_Qué hacer_: Reproduce al pie de la letra los registros desde la línea que contiene "Open the Bình luận comment bubble icon" hasta la línea que contiene "The width and height of the screenshot is (1070, 959).", ambas incluidas.

_Datos proporcionados_:

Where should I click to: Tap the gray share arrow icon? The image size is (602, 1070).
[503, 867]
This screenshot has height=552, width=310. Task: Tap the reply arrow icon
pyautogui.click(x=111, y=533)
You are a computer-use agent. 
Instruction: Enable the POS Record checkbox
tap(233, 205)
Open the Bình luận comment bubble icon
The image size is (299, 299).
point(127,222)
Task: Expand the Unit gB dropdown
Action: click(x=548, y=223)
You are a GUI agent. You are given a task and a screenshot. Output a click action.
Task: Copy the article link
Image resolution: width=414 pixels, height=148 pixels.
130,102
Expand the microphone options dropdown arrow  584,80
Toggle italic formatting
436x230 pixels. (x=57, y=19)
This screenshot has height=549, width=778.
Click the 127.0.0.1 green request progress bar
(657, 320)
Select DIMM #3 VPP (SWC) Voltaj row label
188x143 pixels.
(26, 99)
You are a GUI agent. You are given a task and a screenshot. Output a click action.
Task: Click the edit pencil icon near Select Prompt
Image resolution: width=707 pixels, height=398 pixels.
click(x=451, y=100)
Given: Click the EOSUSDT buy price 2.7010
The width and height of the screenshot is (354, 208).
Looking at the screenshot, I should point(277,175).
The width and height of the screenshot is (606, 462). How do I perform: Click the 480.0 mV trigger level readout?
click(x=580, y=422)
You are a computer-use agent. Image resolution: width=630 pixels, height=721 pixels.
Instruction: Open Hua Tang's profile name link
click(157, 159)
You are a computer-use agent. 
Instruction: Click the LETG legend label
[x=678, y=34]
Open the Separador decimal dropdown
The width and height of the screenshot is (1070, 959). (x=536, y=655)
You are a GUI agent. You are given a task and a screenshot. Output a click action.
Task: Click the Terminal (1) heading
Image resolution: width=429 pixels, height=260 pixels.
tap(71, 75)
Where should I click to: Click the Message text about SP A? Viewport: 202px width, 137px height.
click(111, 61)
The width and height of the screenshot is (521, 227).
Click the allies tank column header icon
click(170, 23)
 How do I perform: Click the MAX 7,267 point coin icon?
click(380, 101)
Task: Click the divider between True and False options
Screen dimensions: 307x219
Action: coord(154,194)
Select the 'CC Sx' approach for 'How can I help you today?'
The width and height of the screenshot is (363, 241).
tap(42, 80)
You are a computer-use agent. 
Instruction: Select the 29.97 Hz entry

_Tu respuesta_:
Open the Bình luận comment bubble icon
The image size is (299, 299).
point(127,222)
Task: Expand the Unit gB dropdown
Action: click(x=548, y=223)
You are a GUI agent. You are given a task and a screenshot. Output a click action.
Task: Copy the article link
Image resolution: width=414 pixels, height=148 pixels.
130,102
Expand the microphone options dropdown arrow  584,80
Toggle italic formatting
436x230 pixels. (x=57, y=19)
This screenshot has height=549, width=778.
Click the 127.0.0.1 green request progress bar
(657, 320)
Select DIMM #3 VPP (SWC) Voltaj row label
188x143 pixels.
(26, 99)
You are a GUI agent. You are given a task and a screenshot. Output a click action.
Task: Click the edit pencil icon near Select Prompt
Image resolution: width=707 pixels, height=398 pixels.
click(x=451, y=100)
Given: Click the EOSUSDT buy price 2.7010
The width and height of the screenshot is (354, 208).
Looking at the screenshot, I should point(277,175).
The width and height of the screenshot is (606, 462). How do I perform: Click the 480.0 mV trigger level readout?
click(x=580, y=422)
You are a computer-use agent. Image resolution: width=630 pixels, height=721 pixels.
Instruction: Open Hua Tang's profile name link
click(157, 159)
You are a computer-use agent. 
Instruction: Click the LETG legend label
[x=678, y=34]
Open the Separador decimal dropdown
The width and height of the screenshot is (1070, 959). (x=536, y=655)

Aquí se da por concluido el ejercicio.